▶ [What to work on] Please transcribe the entries below without omitting a single character.
Segment Start: Source records
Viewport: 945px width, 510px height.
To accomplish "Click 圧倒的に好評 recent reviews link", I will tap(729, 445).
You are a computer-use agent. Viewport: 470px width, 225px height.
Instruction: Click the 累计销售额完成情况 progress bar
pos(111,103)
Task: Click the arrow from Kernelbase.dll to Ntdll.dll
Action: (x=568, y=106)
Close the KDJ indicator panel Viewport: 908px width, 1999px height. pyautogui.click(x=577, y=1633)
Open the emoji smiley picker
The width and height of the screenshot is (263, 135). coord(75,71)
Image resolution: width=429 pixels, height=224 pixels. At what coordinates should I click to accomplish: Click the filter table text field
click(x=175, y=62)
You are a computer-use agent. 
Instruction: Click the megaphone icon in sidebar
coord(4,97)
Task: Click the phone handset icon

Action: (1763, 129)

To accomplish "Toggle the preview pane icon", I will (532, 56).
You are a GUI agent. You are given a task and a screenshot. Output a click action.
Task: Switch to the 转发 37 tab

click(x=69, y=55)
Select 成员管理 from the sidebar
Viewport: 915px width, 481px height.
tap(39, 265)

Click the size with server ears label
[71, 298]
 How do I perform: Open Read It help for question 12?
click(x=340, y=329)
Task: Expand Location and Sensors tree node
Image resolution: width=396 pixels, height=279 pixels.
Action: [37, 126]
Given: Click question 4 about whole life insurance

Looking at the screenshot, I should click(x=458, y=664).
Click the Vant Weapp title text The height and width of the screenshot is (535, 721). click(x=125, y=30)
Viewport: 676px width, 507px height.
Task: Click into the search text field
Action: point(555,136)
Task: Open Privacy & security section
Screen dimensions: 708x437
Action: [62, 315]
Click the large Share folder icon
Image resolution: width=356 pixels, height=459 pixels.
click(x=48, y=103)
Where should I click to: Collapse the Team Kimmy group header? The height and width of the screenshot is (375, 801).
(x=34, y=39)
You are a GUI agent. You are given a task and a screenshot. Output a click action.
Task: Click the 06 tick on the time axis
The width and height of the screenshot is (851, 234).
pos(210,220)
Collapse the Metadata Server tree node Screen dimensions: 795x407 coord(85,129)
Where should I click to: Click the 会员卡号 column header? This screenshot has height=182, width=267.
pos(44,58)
Segment End: Source records
▶ [Response for this exercise]
Viewport: 945px width, 510px height.
To accomplish "Click 圧倒的に好評 recent reviews link", I will tap(729, 445).
You are a computer-use agent. Viewport: 470px width, 225px height.
Instruction: Click the 累计销售额完成情况 progress bar
pos(111,103)
Task: Click the arrow from Kernelbase.dll to Ntdll.dll
Action: (x=568, y=106)
Close the KDJ indicator panel Viewport: 908px width, 1999px height. pyautogui.click(x=577, y=1633)
Open the emoji smiley picker
The width and height of the screenshot is (263, 135). coord(75,71)
Image resolution: width=429 pixels, height=224 pixels. At what coordinates should I click to accomplish: Click the filter table text field
click(x=175, y=62)
You are a computer-use agent. 
Instruction: Click the megaphone icon in sidebar
coord(4,97)
Task: Click the phone handset icon

Action: (1763, 129)

To accomplish "Toggle the preview pane icon", I will (532, 56).
You are a GUI agent. You are given a task and a screenshot. Output a click action.
Task: Switch to the 转发 37 tab

click(x=69, y=55)
Select 成员管理 from the sidebar
Viewport: 915px width, 481px height.
tap(39, 265)

Click the size with server ears label
[71, 298]
 How do I perform: Open Read It help for question 12?
click(x=340, y=329)
Task: Expand Location and Sensors tree node
Image resolution: width=396 pixels, height=279 pixels.
Action: [37, 126]
Given: Click question 4 about whole life insurance

Looking at the screenshot, I should click(x=458, y=664).
Click the Vant Weapp title text The height and width of the screenshot is (535, 721). click(x=125, y=30)
Viewport: 676px width, 507px height.
Task: Click into the search text field
Action: point(555,136)
Task: Open Privacy & security section
Screen dimensions: 708x437
Action: [62, 315]
Click the large Share folder icon
Image resolution: width=356 pixels, height=459 pixels.
click(x=48, y=103)
Where should I click to: Collapse the Team Kimmy group header? The height and width of the screenshot is (375, 801).
(x=34, y=39)
You are a GUI agent. You are given a task and a screenshot. Output a click action.
Task: Click the 06 tick on the time axis
The width and height of the screenshot is (851, 234).
pos(210,220)
Collapse the Metadata Server tree node Screen dimensions: 795x407 coord(85,129)
Where should I click to: Click the 会员卡号 column header? This screenshot has height=182, width=267.
pos(44,58)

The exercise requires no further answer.